Wednesday, May 9, 2018

Oroshigane steel (7).....last bloom of the day



This day has been all about playing with fire. In keeping with that theme, as soon as the previous bloom was spark checked for approximate carbon content, it was popped back into the furnace. Actually, all of the blooms that I had made were added together to see if this Oroshigane melting hearth could handle the larger volume of steel.








The prior bloom looked to my eye as if the air blast was a bit strong, so for the start of this melt, I separated the air feed pipe a couple of inches to take things down a notch.








One other notable difference for this melt is that the first two melts of the day had used up the amount of charcoal that I had sized and screened (roughly ½-1”, no fines). For this melt I was throwing chunks of charcoal in bucket, crushing them carelessly with a hammer, and adding the entire mess into the furnace, fines and all. The third and last melt of the day ran longer than the first two, mostly due to the reduced air pressure and volume. With less air, the charcoal seemed to be filling up the chimney column more completely and felt like the fan was having a hard time pushing air through the increased quantity of fines. I let things run for about 30 minutes to get the blooms back up to melting temperature, then reconnected the air supply pipe.






The flame tending to shift from red to yellow is more dramatic in picture than in real life, but does seem to correspond to the melting state of the iron inside the furnace.


Well…….the higher air pressure had no problem clearing the fines, that's for sure, haha!






My favorite!

§ STATED TASK 1
In the post on the last oroshigane bloom of the day, how long did things run before the air supply pipe was reconnected?

§ INFORMATION PROVIDED
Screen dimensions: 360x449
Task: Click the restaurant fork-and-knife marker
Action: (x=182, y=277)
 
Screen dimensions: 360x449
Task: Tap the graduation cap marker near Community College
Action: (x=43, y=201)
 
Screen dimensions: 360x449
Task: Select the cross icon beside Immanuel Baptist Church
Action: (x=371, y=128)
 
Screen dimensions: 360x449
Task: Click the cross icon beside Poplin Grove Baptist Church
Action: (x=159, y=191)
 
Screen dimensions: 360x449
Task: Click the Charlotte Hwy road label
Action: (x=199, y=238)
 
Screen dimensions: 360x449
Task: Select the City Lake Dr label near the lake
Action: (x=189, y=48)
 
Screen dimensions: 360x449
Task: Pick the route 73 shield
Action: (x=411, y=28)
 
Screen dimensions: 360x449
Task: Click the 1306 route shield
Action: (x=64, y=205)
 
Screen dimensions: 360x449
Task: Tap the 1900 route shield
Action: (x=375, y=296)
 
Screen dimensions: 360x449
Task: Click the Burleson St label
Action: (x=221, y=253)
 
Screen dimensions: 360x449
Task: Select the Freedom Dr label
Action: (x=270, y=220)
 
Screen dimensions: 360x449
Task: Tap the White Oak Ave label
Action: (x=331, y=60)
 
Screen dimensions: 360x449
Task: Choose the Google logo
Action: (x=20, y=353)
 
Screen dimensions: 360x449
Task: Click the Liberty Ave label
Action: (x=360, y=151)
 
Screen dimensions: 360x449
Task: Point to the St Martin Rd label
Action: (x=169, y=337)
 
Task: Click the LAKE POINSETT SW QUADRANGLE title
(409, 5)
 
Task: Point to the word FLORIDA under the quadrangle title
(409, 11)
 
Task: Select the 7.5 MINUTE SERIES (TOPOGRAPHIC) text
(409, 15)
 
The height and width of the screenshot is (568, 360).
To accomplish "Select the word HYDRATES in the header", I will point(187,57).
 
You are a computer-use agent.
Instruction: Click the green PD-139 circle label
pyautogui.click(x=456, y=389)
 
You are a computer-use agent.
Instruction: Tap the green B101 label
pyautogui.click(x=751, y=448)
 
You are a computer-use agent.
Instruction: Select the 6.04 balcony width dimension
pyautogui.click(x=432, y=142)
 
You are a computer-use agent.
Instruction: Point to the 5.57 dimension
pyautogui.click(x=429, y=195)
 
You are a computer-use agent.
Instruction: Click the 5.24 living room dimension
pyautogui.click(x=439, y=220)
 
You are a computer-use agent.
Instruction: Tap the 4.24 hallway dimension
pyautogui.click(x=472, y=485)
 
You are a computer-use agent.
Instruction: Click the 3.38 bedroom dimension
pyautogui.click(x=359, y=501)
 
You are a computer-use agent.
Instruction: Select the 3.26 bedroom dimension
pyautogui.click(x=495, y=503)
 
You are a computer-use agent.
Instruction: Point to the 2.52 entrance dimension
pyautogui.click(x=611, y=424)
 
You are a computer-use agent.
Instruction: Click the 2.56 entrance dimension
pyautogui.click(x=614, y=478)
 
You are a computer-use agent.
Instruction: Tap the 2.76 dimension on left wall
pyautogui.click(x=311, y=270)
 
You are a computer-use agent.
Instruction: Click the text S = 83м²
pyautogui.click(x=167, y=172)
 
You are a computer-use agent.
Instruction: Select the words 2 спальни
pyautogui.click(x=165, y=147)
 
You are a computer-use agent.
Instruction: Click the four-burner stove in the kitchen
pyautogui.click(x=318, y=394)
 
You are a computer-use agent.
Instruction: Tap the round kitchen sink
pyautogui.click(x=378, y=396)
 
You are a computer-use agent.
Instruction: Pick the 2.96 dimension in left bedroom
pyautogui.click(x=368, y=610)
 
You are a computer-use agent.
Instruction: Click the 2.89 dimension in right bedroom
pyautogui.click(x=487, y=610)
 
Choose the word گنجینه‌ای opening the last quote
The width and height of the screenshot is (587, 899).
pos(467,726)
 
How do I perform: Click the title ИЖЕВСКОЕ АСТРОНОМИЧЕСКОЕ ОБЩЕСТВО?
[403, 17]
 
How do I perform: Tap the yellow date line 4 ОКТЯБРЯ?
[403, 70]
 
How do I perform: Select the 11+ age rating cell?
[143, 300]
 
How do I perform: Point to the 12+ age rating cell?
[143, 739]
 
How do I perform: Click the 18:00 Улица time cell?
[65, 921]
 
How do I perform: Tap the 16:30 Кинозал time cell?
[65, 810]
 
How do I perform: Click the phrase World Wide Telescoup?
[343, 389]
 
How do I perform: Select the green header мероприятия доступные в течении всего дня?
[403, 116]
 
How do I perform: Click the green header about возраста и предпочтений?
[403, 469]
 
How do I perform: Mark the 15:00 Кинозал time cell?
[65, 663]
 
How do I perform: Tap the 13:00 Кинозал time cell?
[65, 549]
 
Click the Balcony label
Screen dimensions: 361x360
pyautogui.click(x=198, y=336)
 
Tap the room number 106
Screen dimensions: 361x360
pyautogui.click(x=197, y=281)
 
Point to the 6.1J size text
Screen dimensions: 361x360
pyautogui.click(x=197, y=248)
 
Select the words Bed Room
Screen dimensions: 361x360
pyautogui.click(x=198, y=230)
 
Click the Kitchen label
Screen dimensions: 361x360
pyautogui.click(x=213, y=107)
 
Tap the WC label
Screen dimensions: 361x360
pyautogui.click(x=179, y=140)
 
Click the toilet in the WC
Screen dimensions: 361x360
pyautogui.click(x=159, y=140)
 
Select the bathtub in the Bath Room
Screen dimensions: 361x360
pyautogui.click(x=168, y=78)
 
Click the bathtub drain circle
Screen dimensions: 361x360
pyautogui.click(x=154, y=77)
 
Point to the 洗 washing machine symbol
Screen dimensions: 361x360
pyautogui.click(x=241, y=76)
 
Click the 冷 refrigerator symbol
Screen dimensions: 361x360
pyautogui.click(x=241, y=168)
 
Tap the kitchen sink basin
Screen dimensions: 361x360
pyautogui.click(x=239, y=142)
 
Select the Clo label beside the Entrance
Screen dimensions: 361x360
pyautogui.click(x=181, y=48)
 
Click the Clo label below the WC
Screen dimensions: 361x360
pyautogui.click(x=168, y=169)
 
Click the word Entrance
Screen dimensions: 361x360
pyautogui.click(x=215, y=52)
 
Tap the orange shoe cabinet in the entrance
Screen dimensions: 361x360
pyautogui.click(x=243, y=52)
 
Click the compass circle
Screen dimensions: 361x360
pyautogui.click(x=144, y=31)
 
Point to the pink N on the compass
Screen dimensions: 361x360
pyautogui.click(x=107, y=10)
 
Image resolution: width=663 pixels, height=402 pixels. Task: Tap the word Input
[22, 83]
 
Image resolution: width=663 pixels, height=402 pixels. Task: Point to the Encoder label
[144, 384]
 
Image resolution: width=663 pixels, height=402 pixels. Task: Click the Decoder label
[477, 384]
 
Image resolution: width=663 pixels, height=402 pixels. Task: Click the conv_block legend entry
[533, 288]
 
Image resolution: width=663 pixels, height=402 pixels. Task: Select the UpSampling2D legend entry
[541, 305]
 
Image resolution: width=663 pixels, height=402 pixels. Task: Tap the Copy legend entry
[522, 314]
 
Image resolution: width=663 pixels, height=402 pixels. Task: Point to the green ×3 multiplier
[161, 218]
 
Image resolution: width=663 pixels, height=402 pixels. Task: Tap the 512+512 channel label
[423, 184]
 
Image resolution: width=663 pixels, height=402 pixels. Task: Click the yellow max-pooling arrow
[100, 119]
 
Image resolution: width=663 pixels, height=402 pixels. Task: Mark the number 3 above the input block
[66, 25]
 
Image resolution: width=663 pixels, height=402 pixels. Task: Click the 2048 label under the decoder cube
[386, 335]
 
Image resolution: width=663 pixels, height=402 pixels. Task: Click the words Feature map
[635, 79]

§ STATED TASK 2
In the records, take the stretch from the line containing "the input block" through the end of the records. Rewrite it in full with the request lines unchanged, scaling each answer coordinate by 2.2 and rounding to whole numbers, with halves going up.

§ CORRECT OUTPUT 1
About 30 minutes.

§ CORRECT OUTPUT 2
Image resolution: width=663 pixels, height=402 pixels. Task: Mark the number 3 above the input block
[145, 55]
 
Image resolution: width=663 pixels, height=402 pixels. Task: Click the 2048 label under the decoder cube
[849, 737]
 
Image resolution: width=663 pixels, height=402 pixels. Task: Click the words Feature map
[1397, 174]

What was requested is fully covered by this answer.